Думается, что раз истина объемна, внутренне противоречива, антиномична, то критик-философ, взыскующий истины целостного знания о мире и при этом не рассматривающий литературу как иллюстрацию, не должен обойти эту объемность художественной истины произведения искусства.
Вот почему мы с методологической пользой прочтем, например, впервые опубликованную работу П. Флоренского «Гамлет» («Литературная учеба», 1989, № 5), автор которой, выступая как самостоятельный мыслитель, не допускает деформации художественной природы произведения. Он исходит из своего непосредственного впечатления, порожденного целостностью, органичным единством, пафосом трагедии. Характерно наблюдение комментировавшей публикацию Н. К. Бонецкой, отметившей близость анализа философа с трактовкой Л. С. Выготского (который, как известно, подходил к произведению с точки зрения психологии искусства, то есть иной системы): «Выготский, как и Флоренский, строит свой анализ трагедии на непосредственном художественном впечатлении от нее».
Итак, если объясниться напрямую: критик независим от «злобного голоса нетерпимости», когда он больше доверяет художественной правде литературы, литературе как литературе. В этом же смысле он и зависим от литературы, но это его святая профессиональная зависимость. Критик независим как самостоятельный мыслитель, если у него есть философская (социальная, нравственная и т. п.) система воззрений. Но эта система «совпадет», срезонирует с художественной системой, не будет насильно взгромождена на анализируемое литературное явление, если критик-мыслитель не обойдет вниманием эстетическую природу предмета, если в центре критики стоит художественное произведение. И в этом его почетная, не унижающая достоинства критики зависимость от литературы.
…А знаете, что писал Аполлон Григорьев в уже упомянутой статье, все время упирая на то, что в чистом виде художественная критика невозможна? А он писал: «Что такое, в сущности, эти поднявшиеся отвсюду требования художественной критики? Реакция живого, требующего живых опор, и ничего более!» Ничего более — это мало пли много? Если учесть, что «живое» — центральное, системообразующее понятие критики самого Григорьева, то это не так уж мало.

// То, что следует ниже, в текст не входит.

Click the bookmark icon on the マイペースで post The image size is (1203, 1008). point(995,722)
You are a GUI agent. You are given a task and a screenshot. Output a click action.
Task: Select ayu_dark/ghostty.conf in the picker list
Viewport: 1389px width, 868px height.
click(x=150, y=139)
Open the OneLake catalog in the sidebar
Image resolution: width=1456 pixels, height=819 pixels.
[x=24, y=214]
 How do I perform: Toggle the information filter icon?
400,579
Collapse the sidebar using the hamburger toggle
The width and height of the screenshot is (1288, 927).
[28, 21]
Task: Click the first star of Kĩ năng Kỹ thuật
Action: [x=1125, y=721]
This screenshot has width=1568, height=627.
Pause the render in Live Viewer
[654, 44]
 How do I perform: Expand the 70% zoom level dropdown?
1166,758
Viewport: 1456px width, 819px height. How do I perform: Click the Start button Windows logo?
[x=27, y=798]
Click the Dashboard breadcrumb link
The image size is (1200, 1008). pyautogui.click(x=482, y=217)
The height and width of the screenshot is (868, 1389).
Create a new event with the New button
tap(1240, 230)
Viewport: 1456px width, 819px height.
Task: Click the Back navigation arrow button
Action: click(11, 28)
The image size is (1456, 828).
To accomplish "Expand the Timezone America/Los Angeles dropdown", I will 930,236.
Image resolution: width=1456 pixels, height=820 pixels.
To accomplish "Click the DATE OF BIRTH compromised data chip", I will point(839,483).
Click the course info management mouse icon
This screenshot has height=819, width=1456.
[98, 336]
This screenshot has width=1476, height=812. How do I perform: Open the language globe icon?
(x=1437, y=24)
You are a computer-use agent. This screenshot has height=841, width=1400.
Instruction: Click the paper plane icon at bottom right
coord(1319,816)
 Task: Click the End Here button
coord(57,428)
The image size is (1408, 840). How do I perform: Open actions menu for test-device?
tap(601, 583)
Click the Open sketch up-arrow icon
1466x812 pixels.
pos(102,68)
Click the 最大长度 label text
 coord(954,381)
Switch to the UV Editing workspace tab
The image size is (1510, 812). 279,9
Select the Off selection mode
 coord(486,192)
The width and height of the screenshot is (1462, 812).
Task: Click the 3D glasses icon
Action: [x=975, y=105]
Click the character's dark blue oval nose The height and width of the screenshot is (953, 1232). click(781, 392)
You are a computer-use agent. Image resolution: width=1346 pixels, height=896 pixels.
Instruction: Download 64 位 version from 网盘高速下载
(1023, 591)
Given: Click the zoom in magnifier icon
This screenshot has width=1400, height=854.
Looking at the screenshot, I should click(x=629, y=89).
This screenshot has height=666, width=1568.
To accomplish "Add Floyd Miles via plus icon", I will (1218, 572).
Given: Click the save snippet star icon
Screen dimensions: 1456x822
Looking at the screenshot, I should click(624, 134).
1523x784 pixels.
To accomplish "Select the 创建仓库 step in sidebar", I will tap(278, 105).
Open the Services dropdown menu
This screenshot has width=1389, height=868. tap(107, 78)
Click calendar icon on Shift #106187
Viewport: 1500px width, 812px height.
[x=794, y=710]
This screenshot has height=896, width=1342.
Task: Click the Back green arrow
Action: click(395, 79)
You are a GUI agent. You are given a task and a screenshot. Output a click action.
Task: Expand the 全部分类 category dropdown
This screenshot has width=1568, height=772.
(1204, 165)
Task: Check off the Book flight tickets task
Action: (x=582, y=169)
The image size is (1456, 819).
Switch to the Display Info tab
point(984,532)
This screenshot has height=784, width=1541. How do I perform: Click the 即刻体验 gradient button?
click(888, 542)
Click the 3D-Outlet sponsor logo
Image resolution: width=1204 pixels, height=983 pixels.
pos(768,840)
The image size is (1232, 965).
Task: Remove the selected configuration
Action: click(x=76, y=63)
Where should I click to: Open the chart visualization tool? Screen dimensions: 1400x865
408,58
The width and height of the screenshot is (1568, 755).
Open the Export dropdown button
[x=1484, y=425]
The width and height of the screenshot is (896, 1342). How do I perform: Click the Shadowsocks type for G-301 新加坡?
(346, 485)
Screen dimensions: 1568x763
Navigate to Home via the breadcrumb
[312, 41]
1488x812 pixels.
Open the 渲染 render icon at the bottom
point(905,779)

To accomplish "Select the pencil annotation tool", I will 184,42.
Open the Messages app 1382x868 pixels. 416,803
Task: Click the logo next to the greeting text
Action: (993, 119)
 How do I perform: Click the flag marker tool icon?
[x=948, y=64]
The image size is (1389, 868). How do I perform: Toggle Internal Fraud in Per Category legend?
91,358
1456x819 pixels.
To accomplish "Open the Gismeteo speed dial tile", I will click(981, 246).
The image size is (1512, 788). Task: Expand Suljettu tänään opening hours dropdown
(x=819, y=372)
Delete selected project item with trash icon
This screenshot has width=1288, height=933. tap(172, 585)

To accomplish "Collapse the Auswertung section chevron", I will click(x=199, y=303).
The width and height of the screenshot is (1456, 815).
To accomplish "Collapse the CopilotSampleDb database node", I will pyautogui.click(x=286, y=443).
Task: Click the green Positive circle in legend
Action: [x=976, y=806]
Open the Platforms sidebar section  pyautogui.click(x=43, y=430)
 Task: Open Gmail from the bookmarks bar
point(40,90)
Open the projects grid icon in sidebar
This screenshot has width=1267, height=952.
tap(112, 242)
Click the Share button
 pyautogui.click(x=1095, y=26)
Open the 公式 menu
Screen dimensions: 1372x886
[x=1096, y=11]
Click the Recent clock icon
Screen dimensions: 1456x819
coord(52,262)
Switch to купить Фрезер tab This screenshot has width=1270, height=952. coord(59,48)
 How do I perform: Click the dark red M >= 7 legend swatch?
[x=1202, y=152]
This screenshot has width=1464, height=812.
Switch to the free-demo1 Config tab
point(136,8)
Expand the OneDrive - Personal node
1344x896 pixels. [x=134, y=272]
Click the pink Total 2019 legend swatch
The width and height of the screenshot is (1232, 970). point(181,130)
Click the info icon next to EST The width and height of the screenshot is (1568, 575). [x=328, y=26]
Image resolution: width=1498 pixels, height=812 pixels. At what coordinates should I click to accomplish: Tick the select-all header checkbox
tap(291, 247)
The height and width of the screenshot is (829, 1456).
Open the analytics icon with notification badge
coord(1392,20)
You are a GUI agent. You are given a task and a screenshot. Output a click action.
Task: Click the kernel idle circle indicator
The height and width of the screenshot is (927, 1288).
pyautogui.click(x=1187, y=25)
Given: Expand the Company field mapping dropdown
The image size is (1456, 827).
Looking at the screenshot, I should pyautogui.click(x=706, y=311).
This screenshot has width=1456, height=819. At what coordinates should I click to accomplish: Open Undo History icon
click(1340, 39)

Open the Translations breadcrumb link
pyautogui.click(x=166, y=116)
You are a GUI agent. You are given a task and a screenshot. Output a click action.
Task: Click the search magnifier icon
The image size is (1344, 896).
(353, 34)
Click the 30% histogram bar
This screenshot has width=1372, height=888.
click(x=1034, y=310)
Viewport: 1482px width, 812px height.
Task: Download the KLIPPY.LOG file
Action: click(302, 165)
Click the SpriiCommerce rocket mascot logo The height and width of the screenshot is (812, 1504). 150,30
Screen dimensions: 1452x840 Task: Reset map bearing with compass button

Он же, говоря о разного рода «фанатизме», о «варварском взгляде», ищущем в художественных произведениях «преднамеренных теоретических целей, вне их лежащих», о суждениях вроде: «яблоко нарисованное никогда не может быть так вкусно, как яблоко настоящее* и т. п., признавал: «Все это мы видели, все это мы до сих пор видим, и понятно, что все это нас пресытило: понятно, что поднялись голоса за художественную критику, что многими начало дорого цениться поэтическое понимание и эстетическое чувство». Так ощущал А. Григорьев одно из требований своего времени. Исторические аналогии, конечно, хромают, но и нынче наступает пресыщение «фанатизмом». Мы и сегодня можем говорить о неизбежности нормальной реакции «живого» на политизацию сознания.
…Не об отрешенном беспристрастии идет речь. Но не пора ли вспомнить пушкинское: «Где нет любви к искусству, там нет и критики»? В той уникальной объемности искусства, в той его полноте, которая — в силу целостной природы художественной реальности — вбирает и нравственное, и социальное, и философское начало.
Скажут: какая там «чистая» любовь к искусству, когда решаются вопросы жизни и смерти? Ну, кто же не за жизнь и кто же не против смерти? Только для сохранения жизни как раз и необходимо, чтобы не погибло чувство красоты, в котором и реализуется наша духовная свобода. Надо же и об этом помнить!